- Born: Audrey Grace Callahan 17 November 1935 (age 90) Binghamton, New York
- Occupation: Novelist and short story writer
- Education: Smith College (BA,1957); St Andrews University; University of British Columbia (MA, 1963);
- Years active: 1965–2014
- Notable awards: Marian Engel Award (1987) Ethel Wilson Fiction Prize (1984, 1990, 1995)

= Audrey Thomas =

Canadian novelist and short story writer

Audrey Grace Thomas (née Callahan; born 17 November 1935) is a Canadian novelist and short story writer who lives on Galiano Island, British Columbia. Her stories often have feminist themes and include exotic settings. She is a recipient of the Marian Engel Award and is an Officer of the Order of Canada.

==Life, education and career==
Thomas was born 17 November 1935 in Binghamton, New York. She received a Bachelor of Arts degree from Smith College in Massachusetts in 1957, then studied at St. Andrews University in Scotland before teaching in England. In 1959, she immigrated to Canada, where she received a Master of Arts degree from University of British Columbia in 1963.

From 1964 to 1966, Thomas lived in Ghana, and some of her stories are set there and in other distant places.

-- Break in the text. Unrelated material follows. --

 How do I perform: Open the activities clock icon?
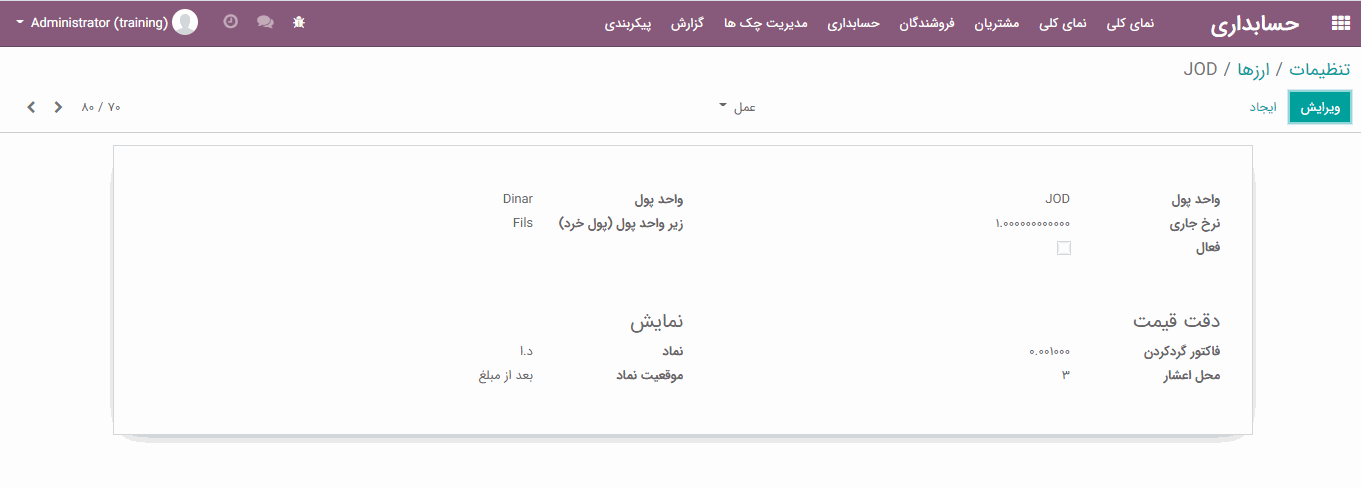231,22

Thomas lived in Edinburgh, Scotland in the 1980s, and wrote articles for Saturday Night Magazine.

Beginning in 1990, Thomas was a visiting professor at Concordia University in Montreal. She also spent time as writer-in-residence at the University of Victoria, University of British Columbia, Simon Fraser University, and David Thompson University Centre.

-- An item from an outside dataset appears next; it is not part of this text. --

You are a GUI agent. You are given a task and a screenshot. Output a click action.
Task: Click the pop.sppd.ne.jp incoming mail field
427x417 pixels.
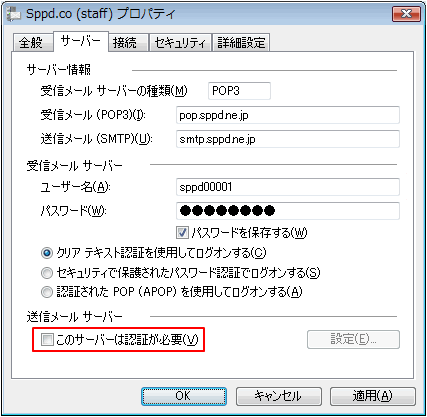(288, 115)
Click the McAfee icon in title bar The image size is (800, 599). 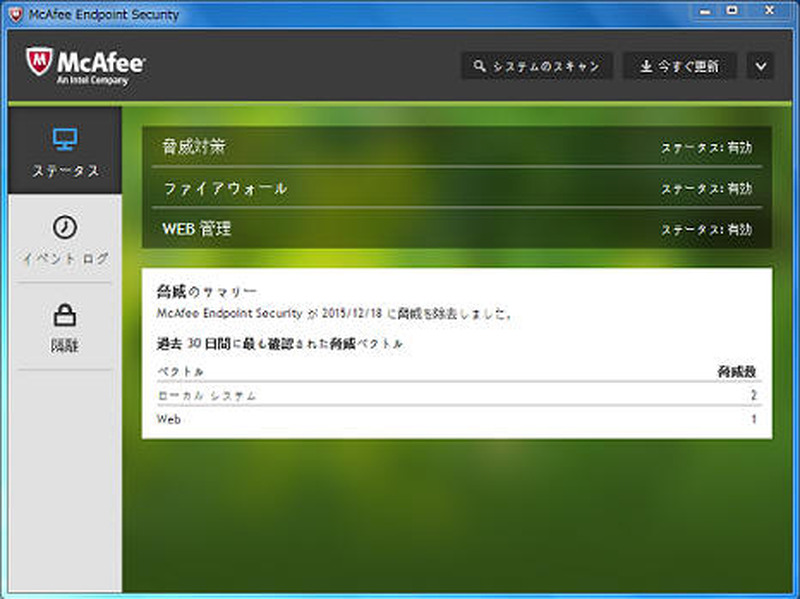tap(14, 14)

She published her first story, "If One Green Bottle...", in 1967. In 2014, she published her eighteenth book, Local Customs.

==Awards and honours==
From 1984 to 1986, Thomas received the Canada-Scotland Writer's Literary Fellowship, and in 1987, she won the Marian Engel Award for her body of work. In 1989, she receive the Canada-Australia Literary Prize. In 1994, she received an honorary doctorate from Simon Fraser University. In 2003, she won the Terasen Lifetime Achievement Award, and in 2008, she was made an Officer of the Order of Canada.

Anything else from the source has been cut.